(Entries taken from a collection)
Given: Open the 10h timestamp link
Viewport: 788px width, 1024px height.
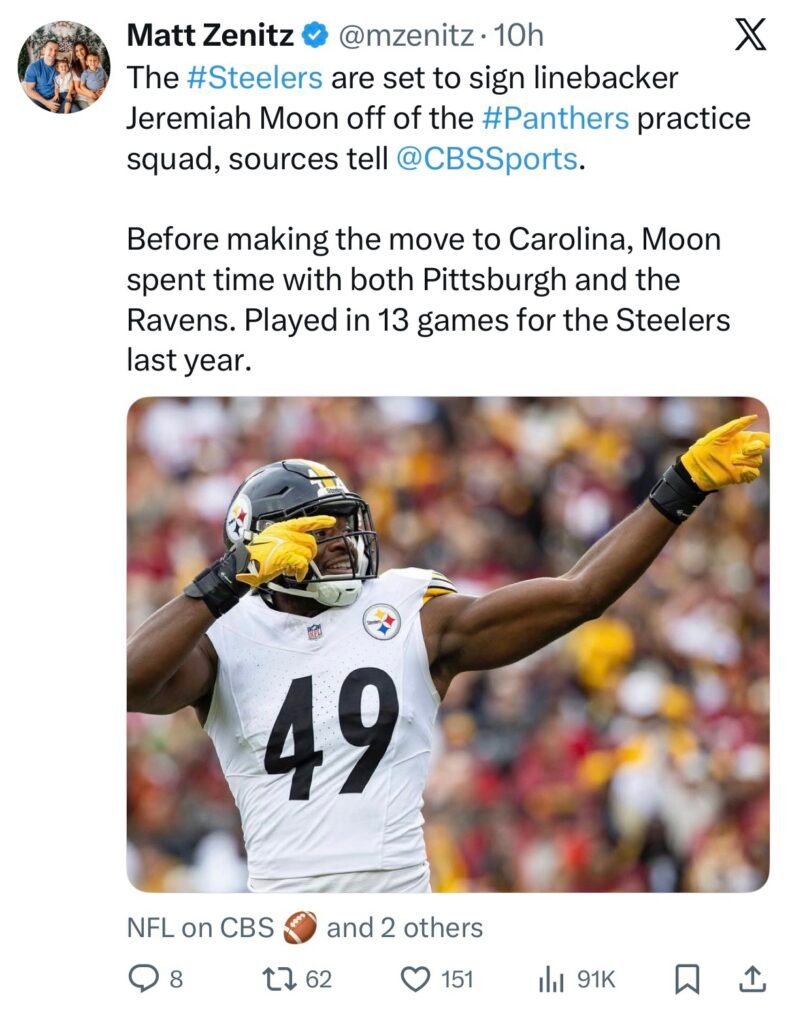Looking at the screenshot, I should tap(520, 36).
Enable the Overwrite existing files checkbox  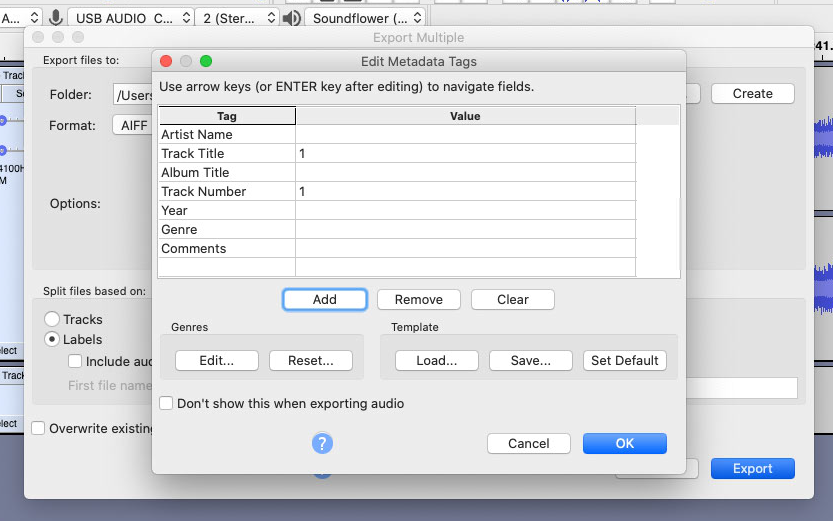pyautogui.click(x=38, y=428)
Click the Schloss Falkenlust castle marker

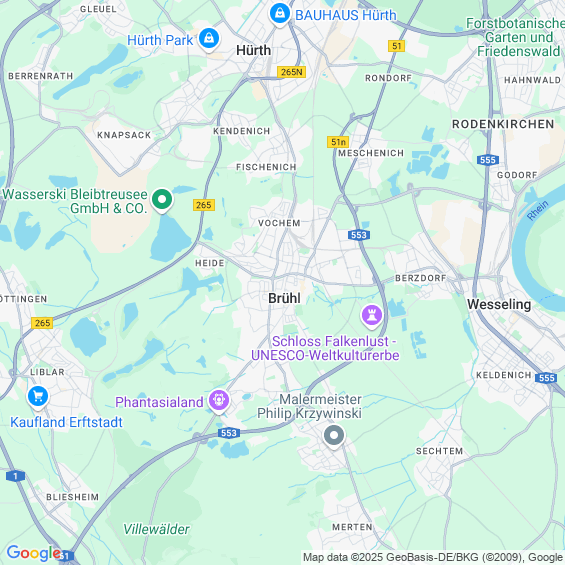[x=372, y=316]
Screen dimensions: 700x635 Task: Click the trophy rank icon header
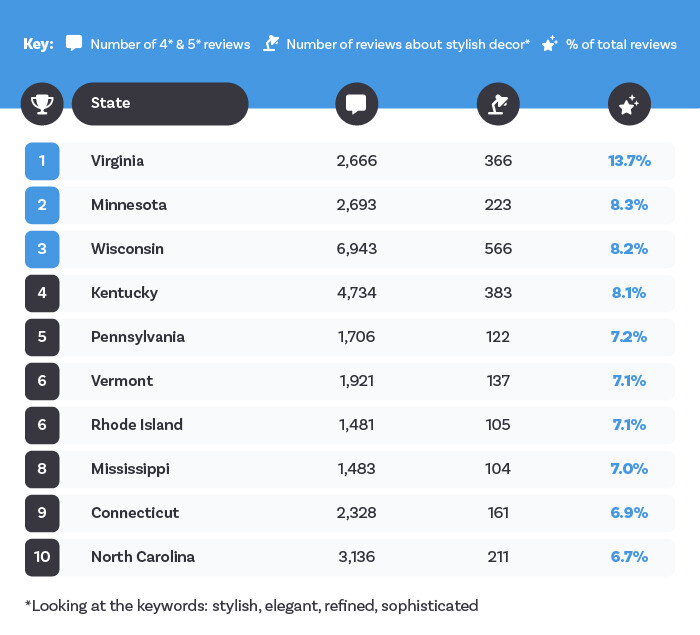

## Work required
From the line containing "Click the Schloss Falkenlust castle marker" to the last line of the records, inclusive, output the lines exactly as written and nothing else; leave out the pictures.

## Result of the task
Click the Schloss Falkenlust castle marker

[x=372, y=316]
Screen dimensions: 700x635 Task: Click the trophy rank icon header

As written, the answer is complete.